6. Surprise bills. Sometimes the hospital accepts the patient’s insurance, but one or several specialists treating them there do not. According to studies, about 20% of in-network ED visits result in an out-of-network bill.
Hospitals frequently must contract with for-profit speciality groups to staff specialities like neonatology, anesthesia, obstetrics, radiology, and emergency medicine. These are not hospital employees. The groups these doctors do work for may or may not have negotiated reasonable rates with the same insurers as the hospital the patient is in.
Some states have a mediation process for emergencies, but few patients know about it.
The specialist shortages that are the raison d’être for the outside groups could be explained by the barriers to entry for a medical education (mainly cost + the opportunity cost of time), but that is a topic outside of today’s scope.

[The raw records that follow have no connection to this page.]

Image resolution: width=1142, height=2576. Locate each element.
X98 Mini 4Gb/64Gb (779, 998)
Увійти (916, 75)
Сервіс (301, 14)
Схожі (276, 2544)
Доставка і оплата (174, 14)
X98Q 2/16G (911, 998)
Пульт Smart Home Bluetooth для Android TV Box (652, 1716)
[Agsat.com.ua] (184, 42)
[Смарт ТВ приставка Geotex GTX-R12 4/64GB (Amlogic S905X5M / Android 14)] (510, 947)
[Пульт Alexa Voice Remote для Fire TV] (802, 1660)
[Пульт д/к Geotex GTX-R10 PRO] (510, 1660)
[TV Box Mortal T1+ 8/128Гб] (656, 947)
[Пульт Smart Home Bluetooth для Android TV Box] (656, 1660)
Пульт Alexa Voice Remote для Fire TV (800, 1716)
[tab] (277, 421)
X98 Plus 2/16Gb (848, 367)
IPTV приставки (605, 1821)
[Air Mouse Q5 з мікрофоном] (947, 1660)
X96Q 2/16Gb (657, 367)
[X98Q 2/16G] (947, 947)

7. Tax-exempt status for dubious “community benefit.” Charity care is not required in order to be designated a not-for-profit health system; the company can do fluff things like health fairs, which are basically marketing, or surveys. Whether these community services make up for the lost tax revenue is highly debatable. This is how we end up with nonprofit hospitals that are actually highly profitable — in some cases even more profitable than their for-profit counterparts.